BYOD is a relatively new provision for companies and employees wanting to stay on the cutting edge of technology, while utilizing convenient mobility solutions within the company. Instead of an organization determining and providing the hardware for work use, employees are allowed to bring their existing devices and use them for work purposes as well as for personal use. Now that this new culture has taken its place in the business world, policies must be established for full employee understanding of how BYOD fits in with company culture and IT security.
Naturally, deploying a BYOD environment comes with great concern for the security of critical business information as mobile threats are on the rise. Adhere to these best practices to ensure the protection of your sensitive data.
Establish device qualification standards. Not every device is enterprise ready, and specifications should be set on what a device can do and what security standards exist in order to fit within the standards of a BYOD system.
Establish device use guidelines. Everyone in the company should be on the same page, and know what can and cannot be accessed on the personal devices. While most business data pertaining to an employee’s job should be accessible in a BYOD environment, proprietary business information should be properly regulated and secured. Not everything should be accessible by every employee from every location. For example, CAD drawings for a new product or technology should only be accessed through a secure network, no public Wi-Fi allowed, and should be limited to devices such as home or office desktops to reduce the risk of stolen devices and subsequently stolen data. Intellectual property is also at grave risk due to the many uses and applications available on smartphones. Leaked or stolen smartphone videos of products-in-development can be compromising to a business. Guidelines restricting this type of use should be in place and agreed to by employees who bring their own devices.
Develop an exit strategy. Employees are always a risk when dealing with sensitive information. That risk is elevated in the situation of a termination, whether voluntary or involuntary. Since the device is for personal use as well, a strategy that secures business information in the event of a termination is pertinent in a BYOD environment. A business must have the ability to remotely restrict access to corporate email as well as locking the terminated employee out of business servers, applications, and folders accessible on mobile devices.
Limit the availability and locations of corporate data.
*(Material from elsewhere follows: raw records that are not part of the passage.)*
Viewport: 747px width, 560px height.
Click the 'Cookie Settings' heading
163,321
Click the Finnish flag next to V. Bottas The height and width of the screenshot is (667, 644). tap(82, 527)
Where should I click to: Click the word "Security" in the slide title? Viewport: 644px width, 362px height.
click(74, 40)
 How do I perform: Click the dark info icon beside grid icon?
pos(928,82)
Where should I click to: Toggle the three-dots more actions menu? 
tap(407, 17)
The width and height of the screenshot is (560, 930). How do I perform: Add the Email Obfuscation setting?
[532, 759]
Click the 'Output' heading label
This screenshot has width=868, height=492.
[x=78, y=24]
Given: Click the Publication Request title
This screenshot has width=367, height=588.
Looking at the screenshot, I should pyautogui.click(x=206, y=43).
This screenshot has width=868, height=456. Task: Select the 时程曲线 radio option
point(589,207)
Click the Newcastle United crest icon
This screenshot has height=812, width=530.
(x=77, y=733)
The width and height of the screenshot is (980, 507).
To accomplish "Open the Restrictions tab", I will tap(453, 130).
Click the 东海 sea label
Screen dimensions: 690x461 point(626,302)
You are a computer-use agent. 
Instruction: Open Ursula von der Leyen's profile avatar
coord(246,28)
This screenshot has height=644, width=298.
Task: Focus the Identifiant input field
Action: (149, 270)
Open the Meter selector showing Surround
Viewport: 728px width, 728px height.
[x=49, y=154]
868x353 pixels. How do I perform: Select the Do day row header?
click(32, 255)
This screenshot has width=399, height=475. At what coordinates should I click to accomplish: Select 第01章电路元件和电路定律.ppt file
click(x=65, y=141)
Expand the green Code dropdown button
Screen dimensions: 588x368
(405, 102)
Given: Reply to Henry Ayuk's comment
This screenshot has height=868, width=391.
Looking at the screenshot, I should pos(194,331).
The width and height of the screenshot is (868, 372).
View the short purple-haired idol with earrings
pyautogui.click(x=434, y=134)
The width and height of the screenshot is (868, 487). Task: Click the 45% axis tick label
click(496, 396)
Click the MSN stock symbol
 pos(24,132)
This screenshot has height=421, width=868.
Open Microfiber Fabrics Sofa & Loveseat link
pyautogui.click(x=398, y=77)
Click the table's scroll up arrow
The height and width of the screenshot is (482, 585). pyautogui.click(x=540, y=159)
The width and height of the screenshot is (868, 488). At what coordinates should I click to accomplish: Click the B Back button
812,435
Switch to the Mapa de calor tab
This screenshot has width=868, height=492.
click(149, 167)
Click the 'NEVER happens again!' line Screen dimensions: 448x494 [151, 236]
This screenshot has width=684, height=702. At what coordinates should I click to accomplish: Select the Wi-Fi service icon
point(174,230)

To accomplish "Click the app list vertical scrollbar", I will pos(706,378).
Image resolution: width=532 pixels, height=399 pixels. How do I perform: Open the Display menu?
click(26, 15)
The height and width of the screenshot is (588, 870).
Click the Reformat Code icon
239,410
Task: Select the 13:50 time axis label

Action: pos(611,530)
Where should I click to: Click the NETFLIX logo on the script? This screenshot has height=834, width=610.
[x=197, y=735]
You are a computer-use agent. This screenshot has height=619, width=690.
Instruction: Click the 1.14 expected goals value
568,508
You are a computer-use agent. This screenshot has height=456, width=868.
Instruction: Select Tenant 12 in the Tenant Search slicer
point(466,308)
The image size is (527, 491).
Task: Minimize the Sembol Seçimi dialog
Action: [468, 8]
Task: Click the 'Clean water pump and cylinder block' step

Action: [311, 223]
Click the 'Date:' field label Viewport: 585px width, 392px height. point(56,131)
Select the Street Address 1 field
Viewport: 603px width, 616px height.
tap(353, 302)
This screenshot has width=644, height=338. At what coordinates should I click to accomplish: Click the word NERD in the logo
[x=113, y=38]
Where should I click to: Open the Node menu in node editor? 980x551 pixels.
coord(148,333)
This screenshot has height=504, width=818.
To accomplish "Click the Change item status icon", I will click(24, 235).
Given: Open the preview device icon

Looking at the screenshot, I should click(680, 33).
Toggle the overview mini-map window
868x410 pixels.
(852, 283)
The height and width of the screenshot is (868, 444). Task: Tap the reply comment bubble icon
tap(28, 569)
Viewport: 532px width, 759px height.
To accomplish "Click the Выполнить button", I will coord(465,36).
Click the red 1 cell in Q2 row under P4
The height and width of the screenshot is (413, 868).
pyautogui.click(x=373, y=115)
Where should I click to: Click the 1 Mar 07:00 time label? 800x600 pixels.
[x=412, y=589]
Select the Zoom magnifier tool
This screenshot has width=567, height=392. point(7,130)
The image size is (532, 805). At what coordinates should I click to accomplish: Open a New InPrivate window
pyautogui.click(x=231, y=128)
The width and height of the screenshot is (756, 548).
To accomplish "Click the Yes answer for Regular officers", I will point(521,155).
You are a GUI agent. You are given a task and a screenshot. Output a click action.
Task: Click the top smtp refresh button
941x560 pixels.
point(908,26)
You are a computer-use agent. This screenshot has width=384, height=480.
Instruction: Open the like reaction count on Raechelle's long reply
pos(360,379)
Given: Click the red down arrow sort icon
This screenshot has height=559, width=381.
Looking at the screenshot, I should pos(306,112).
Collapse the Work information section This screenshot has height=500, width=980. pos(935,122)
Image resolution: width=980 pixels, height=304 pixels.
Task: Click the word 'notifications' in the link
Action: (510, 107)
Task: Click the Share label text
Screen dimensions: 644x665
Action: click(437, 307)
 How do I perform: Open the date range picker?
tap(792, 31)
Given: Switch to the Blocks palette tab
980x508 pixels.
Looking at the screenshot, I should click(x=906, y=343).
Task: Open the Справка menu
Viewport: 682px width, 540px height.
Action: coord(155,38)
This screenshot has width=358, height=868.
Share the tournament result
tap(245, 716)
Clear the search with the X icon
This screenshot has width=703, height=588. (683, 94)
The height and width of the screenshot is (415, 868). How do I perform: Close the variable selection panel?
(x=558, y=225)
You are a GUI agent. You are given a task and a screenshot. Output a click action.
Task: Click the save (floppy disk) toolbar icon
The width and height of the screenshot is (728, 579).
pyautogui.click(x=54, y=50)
Corporate data needs to be isolated on a device, regarding email accounts, VPNs, business applications and folders, etc. Since they function as personal devices, there is more information on the device for non-work purposes that should be kept separate from work related information. Policies to restrict IT access or hide personal information on the device should be in place to maintain a separation of work and personal information. A clear distinction of what is considered a business record, how it should be used, saved, accessed, etc. should be established by the enterprise and not left at the discretion of the user. Records such as HR data, employee PII, or financial records are strictly governed and regulated and must be secure in order to adhere to compliance and regulation laws.
Secure hardware and software. In case a device is lost or stolen, procedures need to be in place to prevent potential data loss. Securing the hardware itself is a no-brainer, with a 4- or 6-digit numeric passcode, fingerprint scan, alphanumeric passcode, or other methods of restricting access to the device. The next step includes providing anti-virus, anti-malware and other threat identifying software to minimize the risk of internet hackers or toxic applications being downloaded and used. For a comprehensive security strategy, securing information itself with data-centric technologies such as with Microsoft RMS is a final step to ensure the information accessed on mobile devices is protected. However, in the event a device is lost or stolen, an enterprise needs to have the ability to remotely wipe the device of all corporate data, and even personal information if necessary, to prevent private information from getting in the wrong hands.
Although BYOD raises concerns for information security, it has made waves in modern corporate culture. Employees are mobile and the work needs to go with them. Protecting data at the source is the ultimate way to ensure security of all business information, no matter where it travels. Protect your data now and reduce the risk of being the next data breach headliner.